Bill Heitzeg is an engineer of all trades and styles. He's also got a great feel for the business issues of software development.

It's a lot of interesting discussions, and a good taste of what kind of culture we have around here.

Now if we can just get Chris, Nate and Alex blogging as well.

Posted by wwagner | 1 comment(s)
Filed under:

Euler Problem six asks you to find the difference between the sum of squares and the square of the sum for the natural numbers 1 through 100.

I took the easy route, and made a brute force implementation in C#. There are a couple new bits of LINQ syntax here. This query creates two different anonymous types. One for the number / square pair, the second is the aggregate answer for the sum and the sum of squares.

The important points are that this is done in a single iteration. It's pulling each value in from the initial sequence and doing all the calculations in one iteration of the sequence:

    1 var aggregate = (from number in Enumerable.Range(1, 100)
    2            select new { number, square = number * number }).
    3            Aggregate(new { Sum = 0, SumOfSquares = 0 },
    4            (sums, val) => new { Sum = sums.Sum+val.number,
    5                SumOfSquares = sums.SumOfSquares + val.square});
    6 
    7 int SquareOfSums = aggregate.Sum * aggregate.Sum;
    8 
    9 Console.WriteLine("{0} - {1} = {2}", SquareOfSums, aggregate.SumOfSquares,
   10     SquareOfSums - aggregate.SumOfSquares);

There you go. Another simple bit of code.

Posted by wwagner | 1 comment(s)
Filed under: , , ,

Well, it's time to post another solution and look at how LINQ and C# 3.0 can create elegant code for these problems.

The fifth problem asks you to find the smallest number that is divisible by all the natural numbers from 1 through 20. You can trivially find the answer like this:

    1 private static void BruteForce()

    2 {

    3     var divisible = (from n in Enumerable.Range(1, int.MaxValue)

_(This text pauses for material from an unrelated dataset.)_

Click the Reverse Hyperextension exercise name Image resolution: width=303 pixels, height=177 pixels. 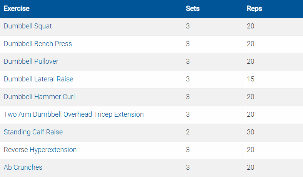pos(40,150)
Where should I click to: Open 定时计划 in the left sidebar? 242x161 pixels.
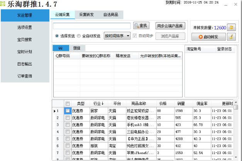pyautogui.click(x=25, y=51)
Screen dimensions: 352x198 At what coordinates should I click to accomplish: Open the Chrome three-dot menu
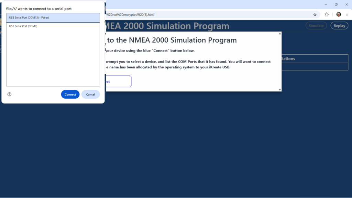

    4                     where (n % 2 == 0

    5                     && n % 3 == 0

    6                     && n % 4 == 0

    7                     && n % 5 == 0

    8                     && n % 6 == 0

    9                     && n % 7 == 0

   10                     && n % 8 == 0

   11                     && n % 9 == 0

   12                     && n % 10 == 0

   13                     && n % 11 == 0

   14                     && n % 12 == 0

   15                     && n % 13 == 0

   16                     && n % 14 == 0

   17                     && n % 15 == 0

   18                     && n % 16 == 0

   19                     && n % 17 == 0

   20                     && n % 18 == 0

   21                     && n % 19 == 0

   22                     && n % 20 == 0

   23                         )

   24                     select n).First();

   25     Console.WriteLine(divisible);

   26 }

 

But don't do that. It's very slow. Let's think a bit about the math, and the answer gets much easier. If you remember middle school math, you are being asked to find the greatest common divisor for all numbers 1-20. The unique factorization theorem is what you need here. It states that every number can be written in exactly one way as the product of prime numbers. The greatest common divisor can be found by multiplying the highest powers of each prime factor. In code, it's a little easier to turn the definition around and peel off prime factors from every number in the list. It's faster and simpler than finding all the prime factors.

You start with a list like this: 1, 2, 3, 4, 5, 6, 7, 8, 9, 10

1 really doesn't do much, so we'll start with 2. Keep the 2, and replace every number greater than 2 that is divisible by 2 with that number divided by 2:

1, 2, 3, 2, 5, 3, 7, 4, 9, 5

Move to the next number (3). Repeat:

1, 2, 3, 2, 5, 1, 7, 4, 3, 5

Move to the next number (another 2). Repeat:

1, 2, 3, 2, 5, 1, 7, 2, 3, 5

Continue until done:

1, 2, 3, 2, 5, 1, 7, 2, 1, 1

Multiply: 2520

That gives us this algorithm:

    1 private static void Better()

    2 {

    3     var numbers = Enumerable.Range(1, 20).ToArray();

    4     // remove common factors:

    5     for (int index = 0; index < numbers.Length; index++)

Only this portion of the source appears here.